(RECORD SET Opens)

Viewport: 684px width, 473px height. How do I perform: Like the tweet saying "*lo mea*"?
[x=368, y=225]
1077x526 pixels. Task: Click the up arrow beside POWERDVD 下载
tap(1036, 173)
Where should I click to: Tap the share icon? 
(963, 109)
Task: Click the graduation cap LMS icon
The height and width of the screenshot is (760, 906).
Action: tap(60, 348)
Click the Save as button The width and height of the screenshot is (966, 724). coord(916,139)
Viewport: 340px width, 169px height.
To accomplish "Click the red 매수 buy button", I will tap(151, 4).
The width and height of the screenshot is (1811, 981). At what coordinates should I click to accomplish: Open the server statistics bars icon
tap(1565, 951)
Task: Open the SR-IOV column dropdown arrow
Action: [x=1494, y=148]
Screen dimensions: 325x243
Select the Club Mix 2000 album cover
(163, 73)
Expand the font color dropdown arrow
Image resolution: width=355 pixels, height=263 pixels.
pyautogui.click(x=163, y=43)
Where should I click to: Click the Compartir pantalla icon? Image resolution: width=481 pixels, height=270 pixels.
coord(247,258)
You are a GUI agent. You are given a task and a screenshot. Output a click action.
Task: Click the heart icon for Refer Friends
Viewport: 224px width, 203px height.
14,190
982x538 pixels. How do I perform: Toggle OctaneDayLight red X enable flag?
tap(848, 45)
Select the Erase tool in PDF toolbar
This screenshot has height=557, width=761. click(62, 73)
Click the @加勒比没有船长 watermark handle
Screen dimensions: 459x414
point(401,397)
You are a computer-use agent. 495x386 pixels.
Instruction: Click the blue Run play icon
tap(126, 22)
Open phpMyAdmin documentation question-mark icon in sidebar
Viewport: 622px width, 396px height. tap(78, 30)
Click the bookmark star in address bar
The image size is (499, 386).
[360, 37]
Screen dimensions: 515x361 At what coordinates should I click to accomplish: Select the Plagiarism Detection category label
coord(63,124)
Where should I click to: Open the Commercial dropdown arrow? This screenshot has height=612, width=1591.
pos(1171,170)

(RECORD SET Closes)

WORK REQUEST: Determine how many lines of the data above hold the word "agent". Output that number only.

ANSWER FOR THE TASK: 2